🤖 AI Summary
This work addresses the online inverse linear optimization problem over M-convex action sets—a broad class encompassing structures such as matroids—and establishes polynomial-in-dimension regret bounds under adversarial feedback corruption. By leveraging the combinatorial structure of optimal solutions in M-convex sets together with geometric volume arguments, the authors design the first algorithm achieving a finite regret bound of $O(d \log d)$ in this setting. Furthermore, they introduce an adaptive robust mechanism that does not require prior knowledge of the number of corrupted rounds $C$. Through directed-graph-based feedback monitoring and corruption detection, the algorithm maintains a regret bound of $O((C+1)d \log d)$ under at most $C$ adversarially corrupted rounds, significantly improving upon previous exponential-in-$d$ bounds.
📝 Abstract
We study online inverse linear optimization, also known as contextual recommendation, where a learner sequentially infers an agent's hidden objective vector from observed optimal actions over feasible sets that change over time.
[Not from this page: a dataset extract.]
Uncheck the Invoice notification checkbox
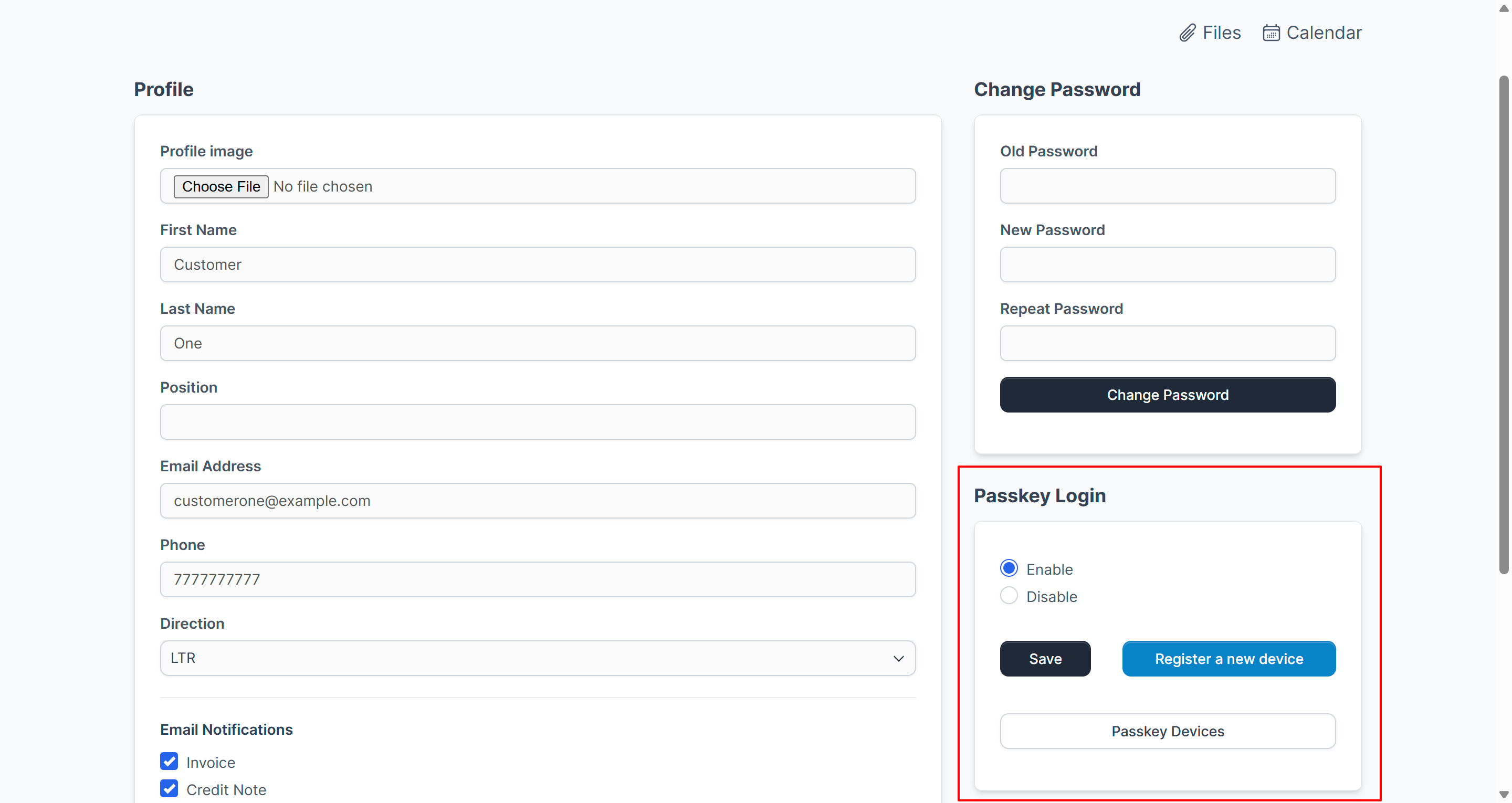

The learner aims to recommend actions that perform well under the agent's true objective, and the performance is measured by the regret, defined as the cumulative gap between the agent's optimal values and those achieved by the learner's recommended actions. Prior work has established a regret bound of $O(d\log T)$, as well as a finite but exponentially large bound of $\exp(O(d\log d))$, where $d$ is the dimension of the optimization problem and $T$ is the time horizon, while a regret lower bound of $\Omega(d)$ is known (Gollapudi et al. 2021; Sakaue et al. 2025). Whether a finite regret bound polynomial in $d$ is achievable or not has remained an open question. We partially resolve this by showing that when the feasible sets are M-convex -- a broad class that includes matroids -- a finite regret bound of $O(d\log d)$ is possible. We achieve this by combining a structural characterization of optimal solutions on M-convex sets with a geometric volume argument. Moreover, we extend our approach to adversarially corrupted feedback in up to $C$ rounds. We obtain a regret bound of $O((C+1)d\log d)$ without prior knowledge of $C$, by monitoring directed graphs induced by the observed feedback to detect corruptions adaptively.